__Data to examine__.

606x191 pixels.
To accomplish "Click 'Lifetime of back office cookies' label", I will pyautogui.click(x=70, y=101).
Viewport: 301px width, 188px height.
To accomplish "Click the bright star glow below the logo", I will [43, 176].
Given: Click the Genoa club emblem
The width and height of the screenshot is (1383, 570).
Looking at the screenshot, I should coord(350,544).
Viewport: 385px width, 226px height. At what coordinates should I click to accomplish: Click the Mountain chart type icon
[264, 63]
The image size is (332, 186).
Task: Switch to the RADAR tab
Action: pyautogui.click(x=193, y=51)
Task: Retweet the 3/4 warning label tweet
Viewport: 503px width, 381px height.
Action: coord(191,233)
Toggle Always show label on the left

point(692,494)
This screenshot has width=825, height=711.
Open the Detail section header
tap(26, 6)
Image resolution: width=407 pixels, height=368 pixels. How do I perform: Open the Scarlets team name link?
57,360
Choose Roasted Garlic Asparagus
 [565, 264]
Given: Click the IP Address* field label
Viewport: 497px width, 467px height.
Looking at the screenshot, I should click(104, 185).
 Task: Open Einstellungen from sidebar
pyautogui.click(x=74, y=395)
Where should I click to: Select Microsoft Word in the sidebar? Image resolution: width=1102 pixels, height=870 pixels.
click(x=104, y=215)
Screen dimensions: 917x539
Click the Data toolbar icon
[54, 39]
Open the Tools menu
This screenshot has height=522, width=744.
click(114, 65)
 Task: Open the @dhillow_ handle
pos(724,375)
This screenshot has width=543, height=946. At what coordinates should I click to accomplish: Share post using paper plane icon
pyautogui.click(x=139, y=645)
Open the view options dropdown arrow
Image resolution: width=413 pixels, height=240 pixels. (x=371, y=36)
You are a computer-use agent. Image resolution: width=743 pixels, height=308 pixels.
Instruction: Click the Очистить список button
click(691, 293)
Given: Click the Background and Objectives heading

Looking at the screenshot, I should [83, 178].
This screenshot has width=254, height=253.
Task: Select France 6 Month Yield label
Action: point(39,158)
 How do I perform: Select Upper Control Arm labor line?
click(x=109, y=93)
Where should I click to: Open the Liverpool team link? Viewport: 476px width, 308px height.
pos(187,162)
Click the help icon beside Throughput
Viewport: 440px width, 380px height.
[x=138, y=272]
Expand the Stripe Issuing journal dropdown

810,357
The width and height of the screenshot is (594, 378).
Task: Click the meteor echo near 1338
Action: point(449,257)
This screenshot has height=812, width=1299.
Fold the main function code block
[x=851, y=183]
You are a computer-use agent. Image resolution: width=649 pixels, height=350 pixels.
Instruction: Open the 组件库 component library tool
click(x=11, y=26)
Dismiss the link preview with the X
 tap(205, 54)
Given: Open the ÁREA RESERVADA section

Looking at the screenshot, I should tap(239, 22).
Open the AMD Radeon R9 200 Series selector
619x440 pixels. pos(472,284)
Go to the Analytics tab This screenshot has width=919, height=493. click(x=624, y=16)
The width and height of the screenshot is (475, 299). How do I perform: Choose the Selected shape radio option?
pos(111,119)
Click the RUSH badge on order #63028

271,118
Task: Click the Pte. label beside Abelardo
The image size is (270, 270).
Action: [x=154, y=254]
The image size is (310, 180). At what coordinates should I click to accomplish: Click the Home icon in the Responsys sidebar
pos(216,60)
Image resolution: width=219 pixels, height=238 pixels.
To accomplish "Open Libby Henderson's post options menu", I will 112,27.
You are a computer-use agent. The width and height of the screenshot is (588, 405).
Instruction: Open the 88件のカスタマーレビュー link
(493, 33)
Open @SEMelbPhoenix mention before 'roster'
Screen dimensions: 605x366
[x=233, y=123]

__Task to complete__.
Return the records in their entirety. Keep every character as it is.

__Result__.
606x191 pixels.
To accomplish "Click 'Lifetime of back office cookies' label", I will pyautogui.click(x=70, y=101).
Viewport: 301px width, 188px height.
To accomplish "Click the bright star glow below the logo", I will [43, 176].
Given: Click the Genoa club emblem
The width and height of the screenshot is (1383, 570).
Looking at the screenshot, I should coord(350,544).
Viewport: 385px width, 226px height. At what coordinates should I click to accomplish: Click the Mountain chart type icon
[264, 63]
The image size is (332, 186).
Task: Switch to the RADAR tab
Action: pyautogui.click(x=193, y=51)
Task: Retweet the 3/4 warning label tweet
Viewport: 503px width, 381px height.
Action: coord(191,233)
Toggle Always show label on the left

point(692,494)
This screenshot has width=825, height=711.
Open the Detail section header
tap(26, 6)
Image resolution: width=407 pixels, height=368 pixels. How do I perform: Open the Scarlets team name link?
57,360
Choose Roasted Garlic Asparagus
 [565, 264]
Given: Click the IP Address* field label
Viewport: 497px width, 467px height.
Looking at the screenshot, I should click(104, 185).
 Task: Open Einstellungen from sidebar
pyautogui.click(x=74, y=395)
Where should I click to: Select Microsoft Word in the sidebar? Image resolution: width=1102 pixels, height=870 pixels.
click(x=104, y=215)
Screen dimensions: 917x539
Click the Data toolbar icon
[54, 39]
Open the Tools menu
This screenshot has height=522, width=744.
click(114, 65)
 Task: Open the @dhillow_ handle
pos(724,375)
This screenshot has width=543, height=946. At what coordinates should I click to accomplish: Share post using paper plane icon
pyautogui.click(x=139, y=645)
Open the view options dropdown arrow
Image resolution: width=413 pixels, height=240 pixels. (x=371, y=36)
You are a computer-use agent. Image resolution: width=743 pixels, height=308 pixels.
Instruction: Click the Очистить список button
click(691, 293)
Given: Click the Background and Objectives heading

Looking at the screenshot, I should [83, 178].
This screenshot has width=254, height=253.
Task: Select France 6 Month Yield label
Action: point(39,158)
 How do I perform: Select Upper Control Arm labor line?
click(x=109, y=93)
Where should I click to: Open the Liverpool team link? Viewport: 476px width, 308px height.
pos(187,162)
Click the help icon beside Throughput
Viewport: 440px width, 380px height.
[x=138, y=272]
Expand the Stripe Issuing journal dropdown

810,357
The width and height of the screenshot is (594, 378).
Task: Click the meteor echo near 1338
Action: point(449,257)
This screenshot has height=812, width=1299.
Fold the main function code block
[x=851, y=183]
You are a computer-use agent. Image resolution: width=649 pixels, height=350 pixels.
Instruction: Open the 组件库 component library tool
click(x=11, y=26)
Dismiss the link preview with the X
 tap(205, 54)
Given: Open the ÁREA RESERVADA section

Looking at the screenshot, I should tap(239, 22).
Open the AMD Radeon R9 200 Series selector
619x440 pixels. pos(472,284)
Go to the Analytics tab This screenshot has width=919, height=493. click(x=624, y=16)
The width and height of the screenshot is (475, 299). How do I perform: Choose the Selected shape radio option?
pos(111,119)
Click the RUSH badge on order #63028

271,118
Task: Click the Pte. label beside Abelardo
The image size is (270, 270).
Action: [x=154, y=254]
The image size is (310, 180). At what coordinates should I click to accomplish: Click the Home icon in the Responsys sidebar
pos(216,60)
Image resolution: width=219 pixels, height=238 pixels.
To accomplish "Open Libby Henderson's post options menu", I will 112,27.
You are a computer-use agent. The width and height of the screenshot is (588, 405).
Instruction: Open the 88件のカスタマーレビュー link
(493, 33)
Open @SEMelbPhoenix mention before 'roster'
Screen dimensions: 605x366
[x=233, y=123]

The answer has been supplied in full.